Криво усмехнувшись, я посмотрел на книгу. Старая потрёпанная обложка свидетельствовала скорее о плохом качестве сырья, из которого была сделана, и несоответствующих условиях хранения, чем о частом хождении по рукам. Ни автора, ни названия, ни каких-либо других пометок не было.

Открыв форзац, я первым делом отметил небрежный почерк переписчика и негодные, местами потёкшие и поблёкшие чернила. Первая часть рукописи была вообще небрежно вырвана. Пролистав книгу до конца, я понял, что экзекуции подвергалась часть листов в середине и значительный кусок окончания. И к чему мне этот обгрызыш?

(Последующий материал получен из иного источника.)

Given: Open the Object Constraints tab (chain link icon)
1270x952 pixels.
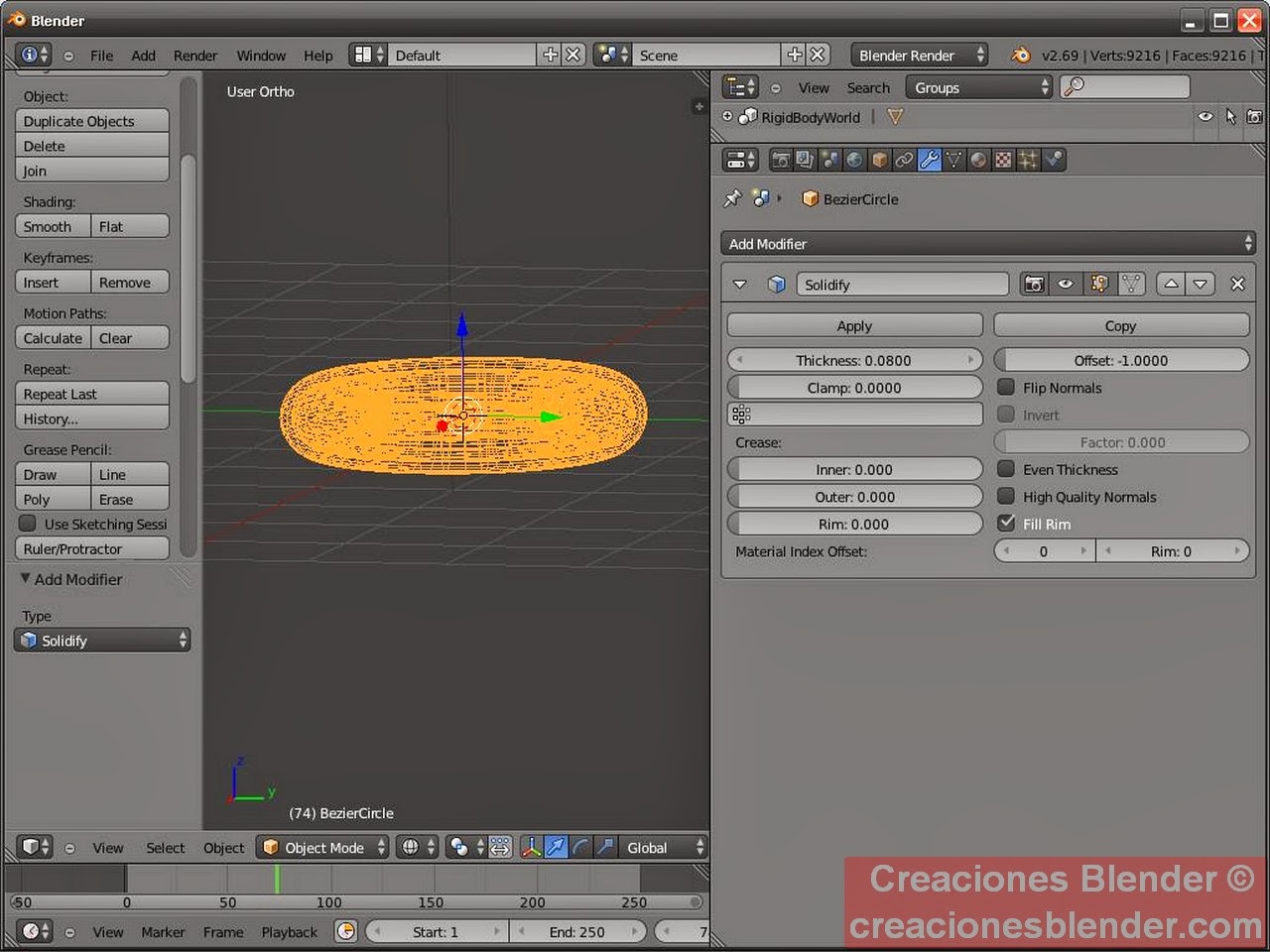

Перелистнув на начало, я пробежал глазами с полстраницы и замер, прикипев взглядом к очередной фразе: «Неужели он думал, что своим хвастливым заявлением, будто я высший морф, он осчастливит меня?»

Высший морф. Как я?

Дальше я читал медленно и вдумчиво, старательно разбирая забористый почерк неизвестного, зачастую перечитывал очередную фразу или абзац раза по три-четыре, чтобы получше понять и запомнить. Скорее всего, книга представляла собой перевод более древнего текста, причём не слишком удачный, так как рассказчик периодически сбивался, ведя повествование то от мужского лица, то от женского, то вообще от какого-то неизвестного третьего. Некоторые слова были устаревшими, другие, так и вовсе неизвестными, однако общий смысл был прозрачен, как весенний ручей.